Task goal >> In the listing below, locate the line containing "Instruction: Pin the output data" and copy it and every line after it through the end, exactly as written, leaving out any pictures.
+++
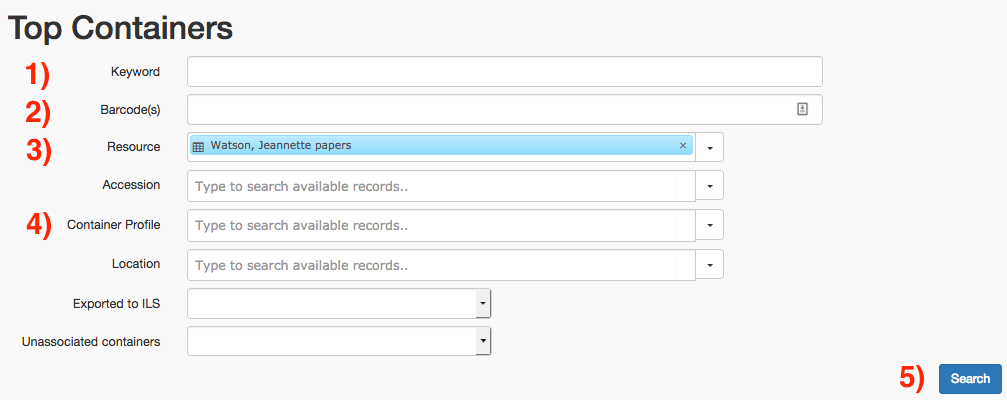The height and width of the screenshot is (400, 1007).
Task: Click the Location search field
Action: (441, 265)
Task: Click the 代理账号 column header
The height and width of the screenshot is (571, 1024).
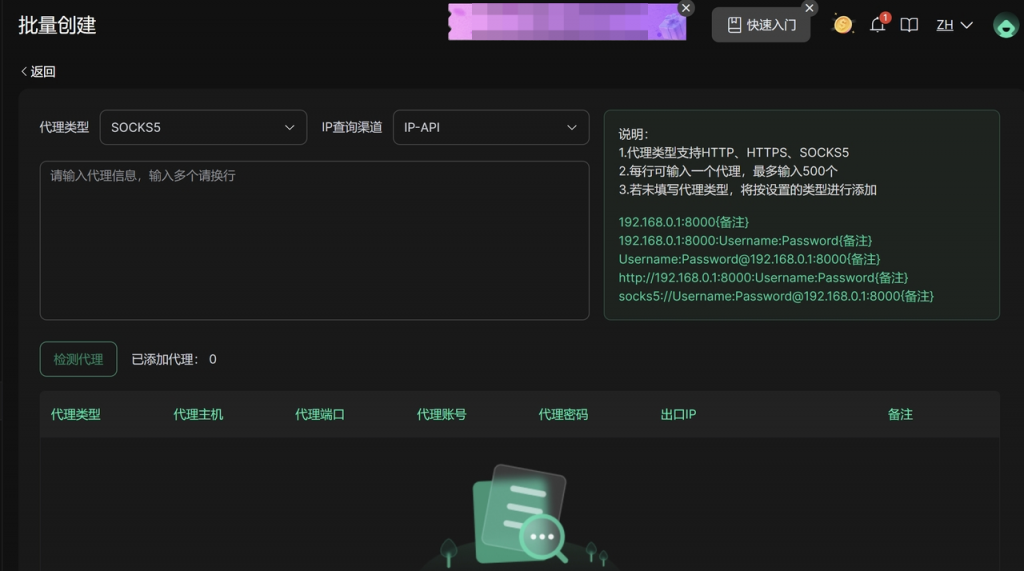Action: point(442,414)
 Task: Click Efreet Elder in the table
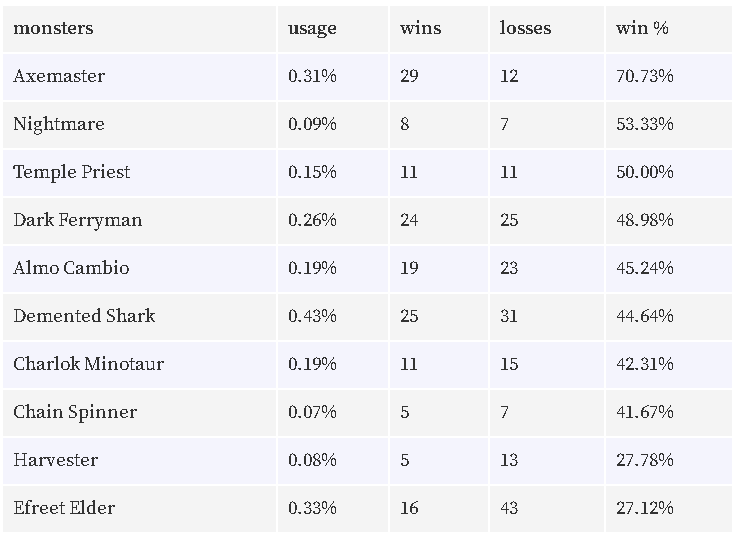[64, 508]
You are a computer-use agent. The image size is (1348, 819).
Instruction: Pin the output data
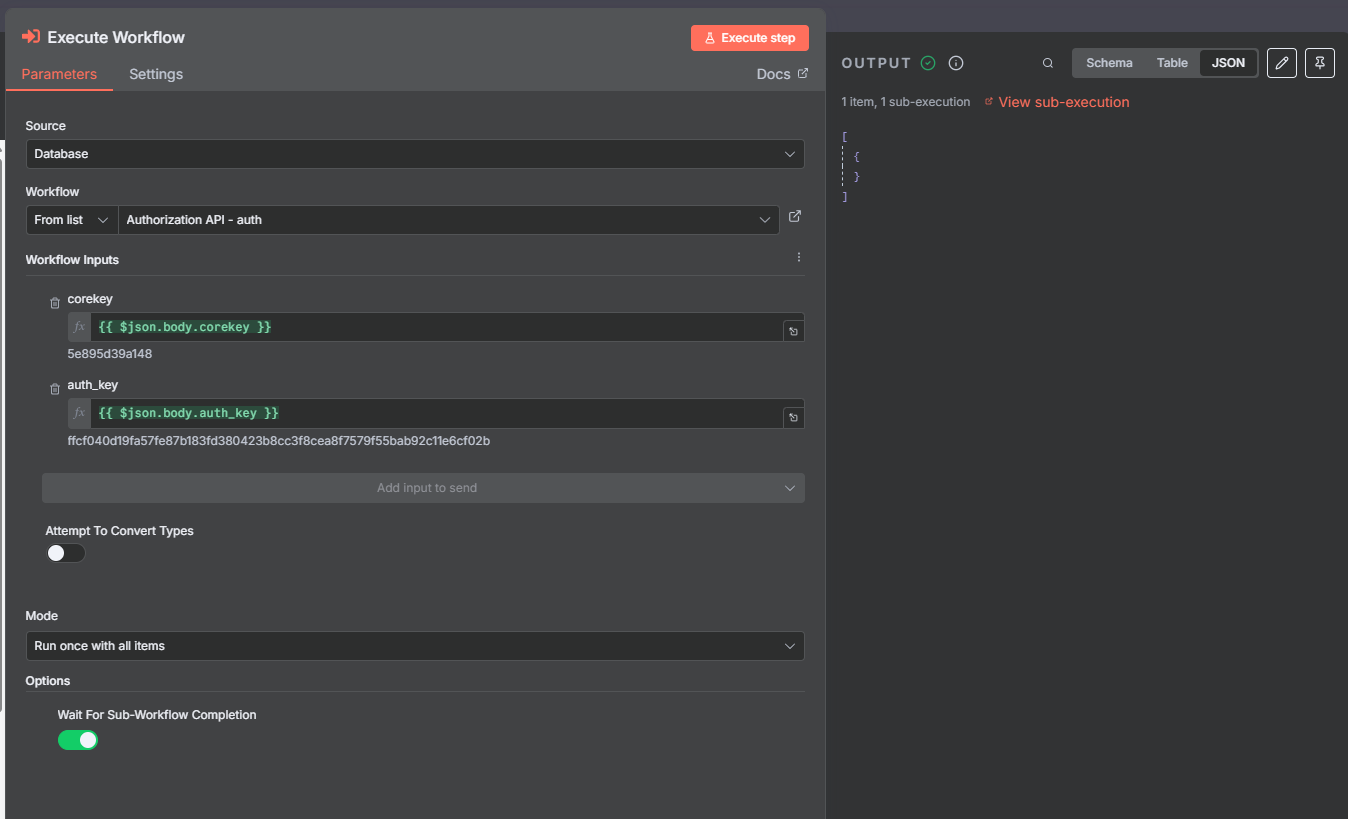pyautogui.click(x=1319, y=62)
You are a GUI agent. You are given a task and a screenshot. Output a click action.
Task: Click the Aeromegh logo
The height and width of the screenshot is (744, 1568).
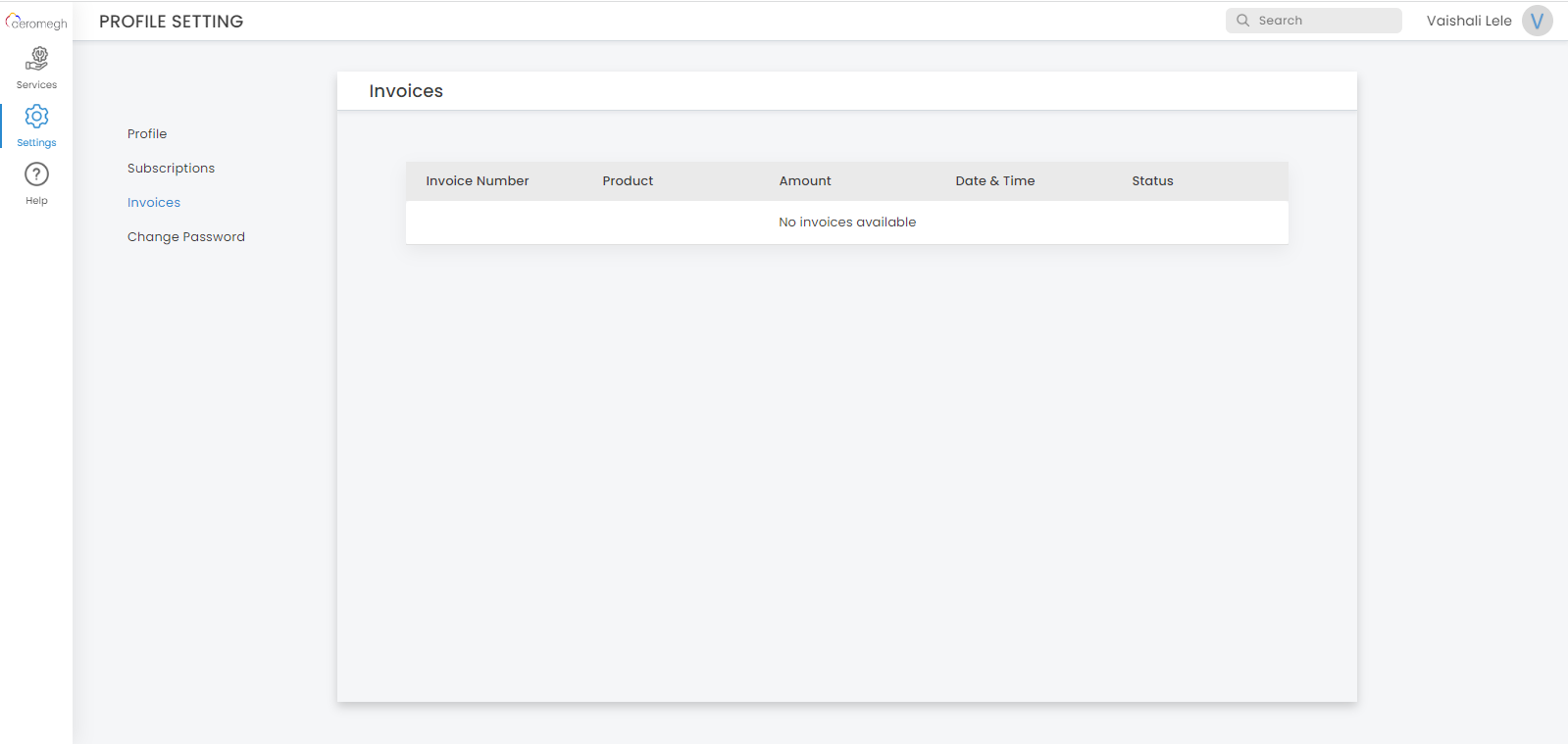(36, 22)
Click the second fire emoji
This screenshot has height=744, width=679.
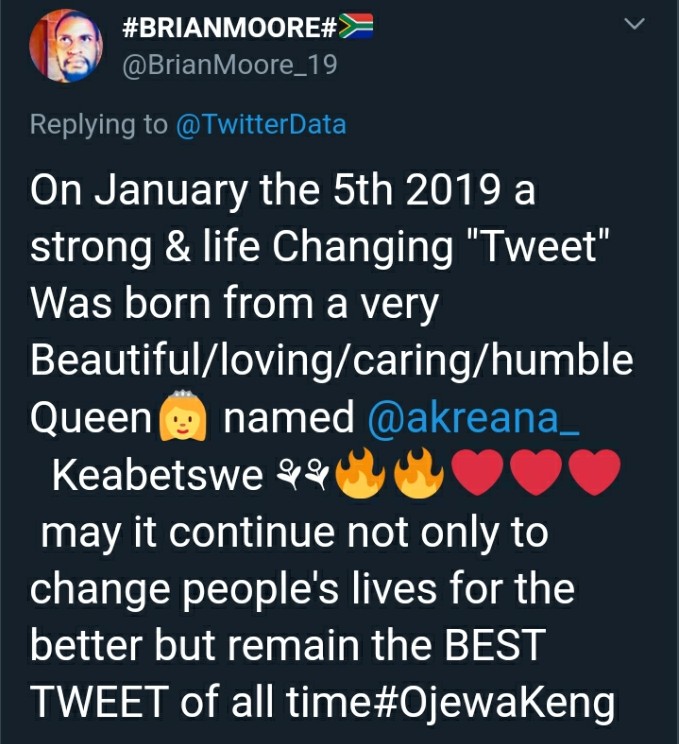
+++
Written solution >>
Instruction: Pin the output data
pyautogui.click(x=1319, y=62)
You are a GUI agent. You are given a task and a screenshot. Output a click action.
Task: Click the Aeromegh logo
The height and width of the screenshot is (744, 1568).
(36, 22)
Click the second fire emoji
This screenshot has height=744, width=679.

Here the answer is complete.